(Mario Berardi)

Dopo gli interventi urgenti per l’emergenza Coronavirus, i partiti tornano a dividersi al loro interno sulle prospettive future, anche perché si attendono ingenti risorse dall’Europa.

Nel Pd il sindaco di Bergamo Giorgio Gori, già renziano, ha sferrato un duro attacco al segretario Zingaretti, chiedendo il Congresso e una nuova leadership di aria liberal-democratica. Ma in casa Dem scalpitano da tempo il presidente dell’Emilia-Romagna, Bonaccini, ex Fgci di tendenza laico-socialdemocratica e l’attuale vice-segretario Orlando, già esponente della sinistra socialista.

Lo stato maggiore del partito ha fatto quadrato su Zingaretti e sulla difesa del Governo Conte, ma le questioni politiche complessive urgono e vanno ben oltre la discussione pro-contro la riduzione dell’Iva (giustamente stoppata dal Governatore Visco che ha chiesto un progetto globale di riforma fiscale, non misure-tampone).

Il Pd deve interrogarsi (con il suo 20%) sulle alleanze e sulla sua collocazione nella società: l’accordo con i Grillini è temporaneo (per l’emergenza pandemia e per fermare Salvini) o c’è una prospettiva di collaborazione a più vasto raggio?

Sul programma i Dem si pongono su una linea radical-socialista (dai temi sulla famiglia al ruolo dei corpi intermedi) o c’è un nuovo spazio per la cultura di radici popolari espressa dal filone cattolico-democratico, insieme al ruolo dello Stato per la giustizia sociale (tema molto caro anche alla variegata tradizione socialista)?
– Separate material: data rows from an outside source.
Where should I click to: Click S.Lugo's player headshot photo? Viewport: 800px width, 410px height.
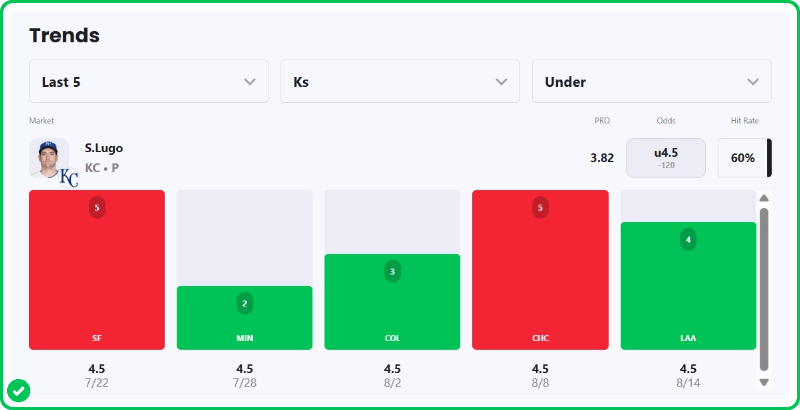coord(48,158)
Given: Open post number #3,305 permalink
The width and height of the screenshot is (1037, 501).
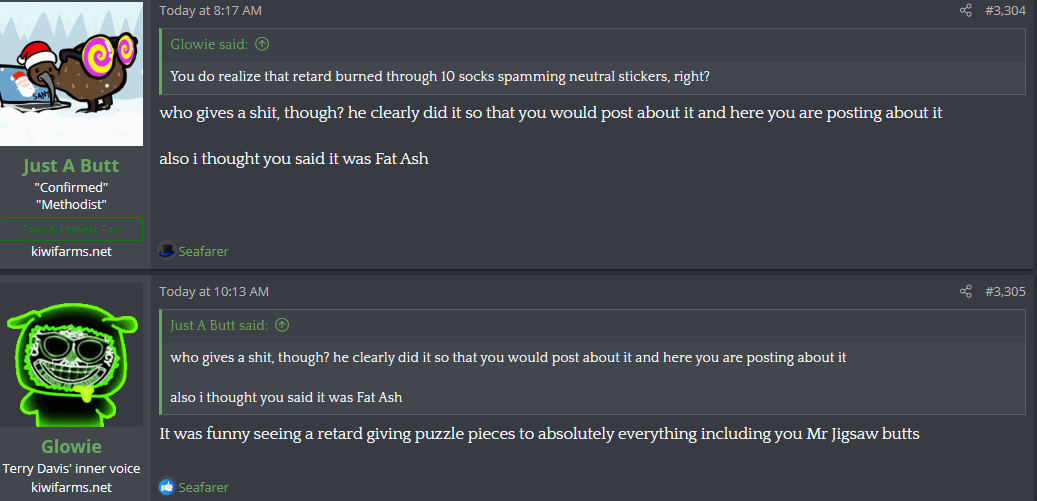Looking at the screenshot, I should pyautogui.click(x=1006, y=292).
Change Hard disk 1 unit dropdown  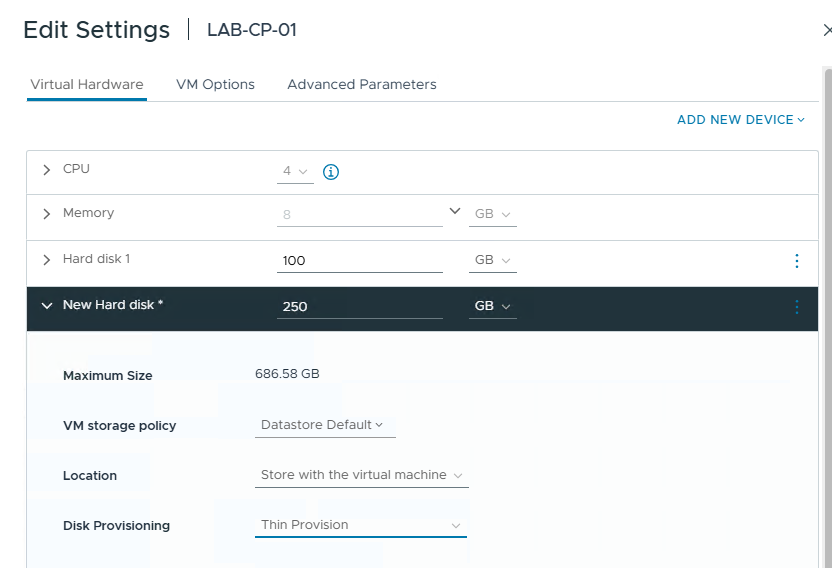pyautogui.click(x=492, y=260)
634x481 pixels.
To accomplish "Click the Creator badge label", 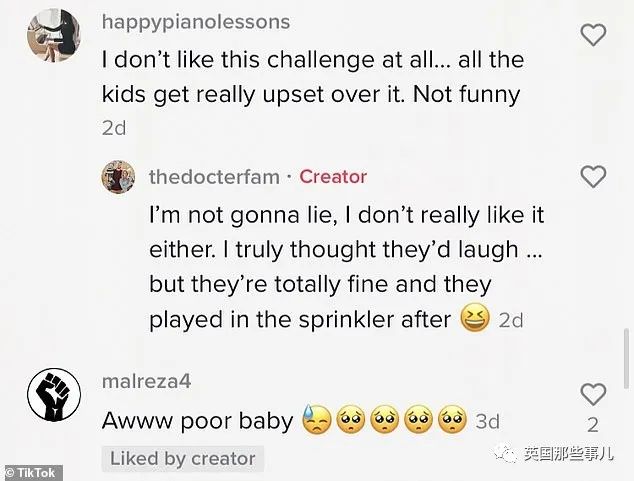I will coord(333,177).
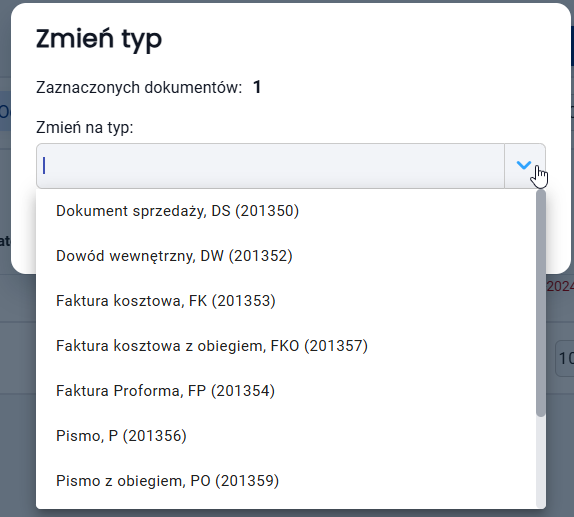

La scelta di questa tematica appare molto più importante della discussione (molto anticipata) sui nomi.

Problemi non meno significativi coinvolgono il Movimento 5Stelle, ove lo scontro aperto tra le correnti sta frenando alcune essenziali scelte di governo, dal Mes ai contributi alle scuole paritarie (i Pentastellati stanno bloccando un’iniziativa Dem-Italia Viva per evitare il tracollo di molte scuole paritarie, duramente colpite dal Coronavirus).

I nodi dei Grillini riguardano la politica estera e l’Europa, la scelta (da rinnegare?) della decrescita felice in tempi di crisi e, dulcis in fundo, la questione delle alleanze: tenersi le mani libere (e puntare a una nuova legge elettorale proporzionale) o scegliere definitivamente l’alleanza di centro-sinistra dopo la parentesi (non felice) del governo con Salvini?

Infine quale assetto dirigente: con i pieni poteri al fondatore Grillo o con elezioni (attraverso il metodo Rousseau – piattaforma digitale diretta da Casaleggio jr o con un’ampia consultazione della base, come gli altri partiti politici?).

Il travaglio è analogo e diverso nel destra-centro, e non solo sul Mes.

Nella Lega è ormai evidente la contesa tra Salvini e la componente moderata guidata dal presidente della Regione Veneto, Zaia e dal numero due del Carroccio, Giorgetti. La minoranza leghista accetta apertamente l’Europa (che tuttavia “deve cambiare”), negando di fatto il sovranismo salviniano (ulteriormente indebolito dagli ostacoli che alcuni Paesi nazionalisti pongono agli aiuti agli Stati del sud, a cominciare dall’Italia).

I moderati leghisti guardano a una rinnovata intesa con Forza Italia e diffidano dell’alleata Meloni, troppo legata all’eredità dell’ex Msi. Non è un mistero che alcuni media confindustriali stiano tifando per Zaia, sognando un Governo di unità nazionale (con Draghi o altri tecnici).

Il Paese esige che il dibattito interno ai partiti esca dal “politichese” per assumere orizzonti chiari e di ampio respiro sul futuro della società. Un permanente stato di debolezza del Governo non conviene a nessuno, né servirebbe una legge elettorale interamente proporzionale per andare alle urne in primavera, con mani libere per le forze politiche: si riproporrebbe la confusione politica dell’attuale legislatura, che ha visto due governi – uno di destra-centro e uno di centro-sinistra – con lo stesso presidente del Consiglio.

I programmi e le alleanze vanno definiti in tempi rapidi, senza ambiguità, non litigando ogni giorno su qualsiasi provvedimento. E anche il chiacchiericcio anticipato sul successore di Mattarella (il cui mandato presidenziale scade a febbraio 2022) appare un debole diversivo davanti alla gravità delle scelte da compiere, passando dall’overdose di annunci a fatti concreti tramutati in leggi.

I partiti politici – strumenti essenziali, per la Costituzione, per la vita democratica – sono chiamati a una grande prova di responsabilità, con una priorità alle istituzioni che dia speranza e fiducia a sessanta milioni di italiani.